Multiple Justices inquired if there is a feasible alternative litigation standard the Supreme Court could adopt other than Casey’s undue burden standard.[xiii] Many Justices critiqued the arbitrariness of the viability line of the undue burden standard.[xiv] Justice Thomas asked probing questions about where the purported abortion right appears in the Constitution and whether it makes a difference “that this is the only constitutional right that involves the taking of a life.”[xv] Justice Alito compared abortion social reliance in Roe to the “egregiously wrong” southern social reliance on “separate but equal” doctrine in Plessy v.

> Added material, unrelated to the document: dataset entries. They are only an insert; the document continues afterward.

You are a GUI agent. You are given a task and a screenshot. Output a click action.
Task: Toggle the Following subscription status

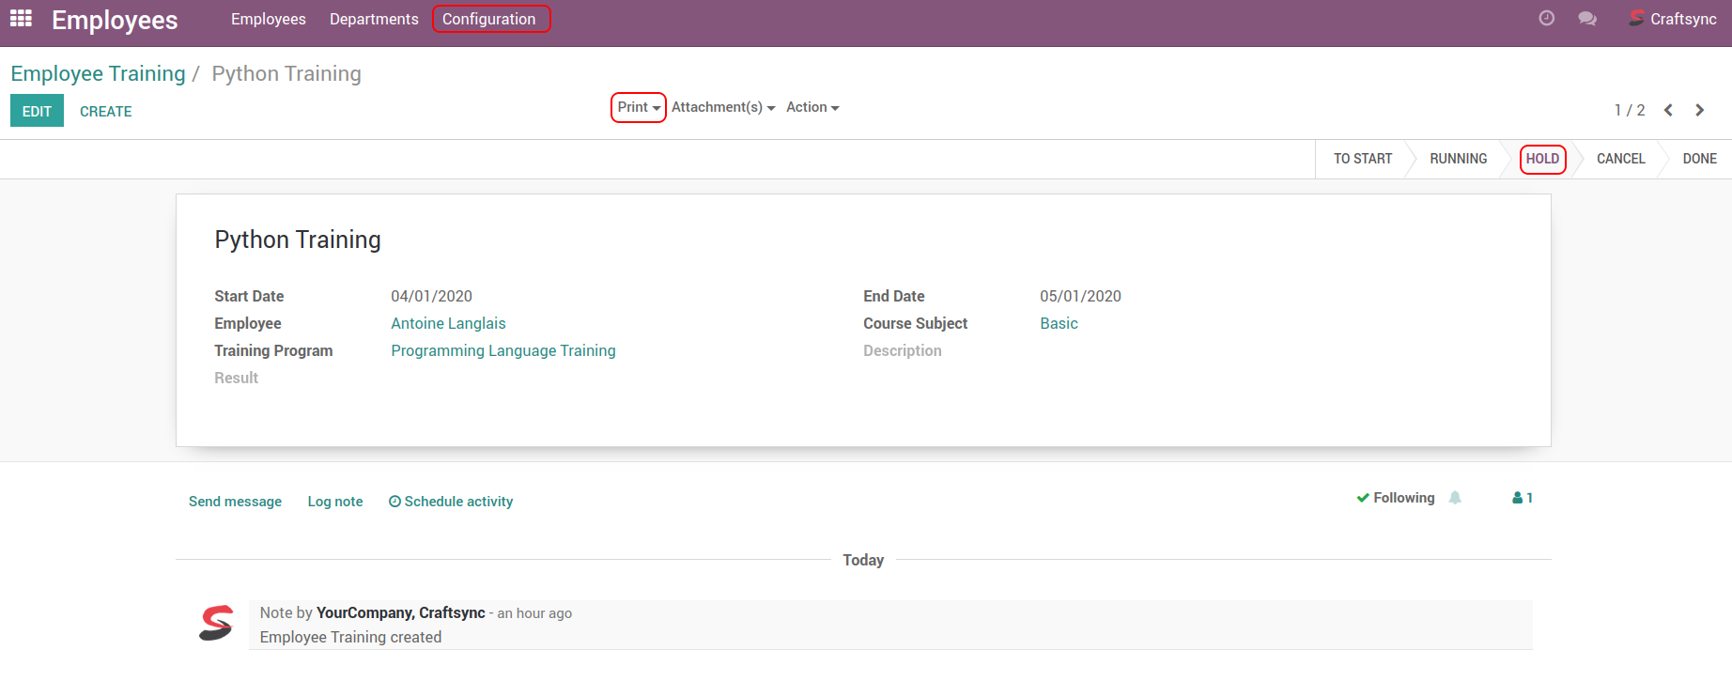1396,498
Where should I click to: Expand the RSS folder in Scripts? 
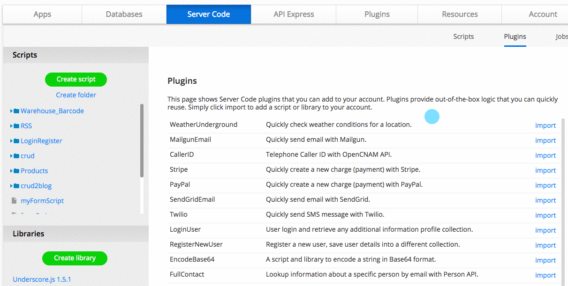pos(11,125)
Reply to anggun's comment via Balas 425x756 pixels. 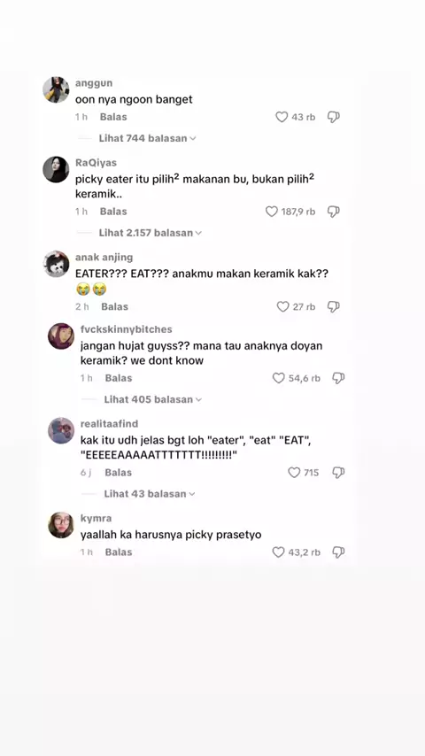click(113, 117)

Ferguson.[xvi]
On the pro-abortion end, Justices Breyer, Sotomayor, and Kagan expressed concern that overruling Roe may foster the “public perception that the Constitution and its reading are just political acts” and thus hurt the legitimacy of the Judiciary.[xvii] Justice Kagan expressed her view that for nearly fifty years, Roe and Casey have struck a balance between a woman’s interest in bodily autonomy and the state’s interest in protecting prenatal life.[xviii] Perhaps the most contentious question came from Justice Sotomayor, who queried, “How is [Mississippi’s] interest [in prenatal life] anything but a religious view?”[xix]

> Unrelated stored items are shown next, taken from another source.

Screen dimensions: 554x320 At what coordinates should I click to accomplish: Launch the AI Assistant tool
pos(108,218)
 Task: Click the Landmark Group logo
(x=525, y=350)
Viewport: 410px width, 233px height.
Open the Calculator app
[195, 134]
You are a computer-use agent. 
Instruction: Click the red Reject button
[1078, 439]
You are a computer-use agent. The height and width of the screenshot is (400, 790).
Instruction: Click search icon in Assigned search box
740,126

The Supreme Court likely will issue its Dobbs decision early this summer. The case has a variety of possible outcomes. The Court could reaffirm Casey and Roe in their entireties, but this seems unlikely. During oral argument, the Justices asked pointed questions about the arbitrariness of the viability line in Casey’s undue burden standard. The Court’s standards for reviewing abortion laws overall have been unsettled and unworkable in the courts.[xx] In the words of Mississippi Solicitor General Scott Stewart, “For 50 years, [Roe and Casey have] kept this Court at the center of a political battle that it can never resolve.”[xxi]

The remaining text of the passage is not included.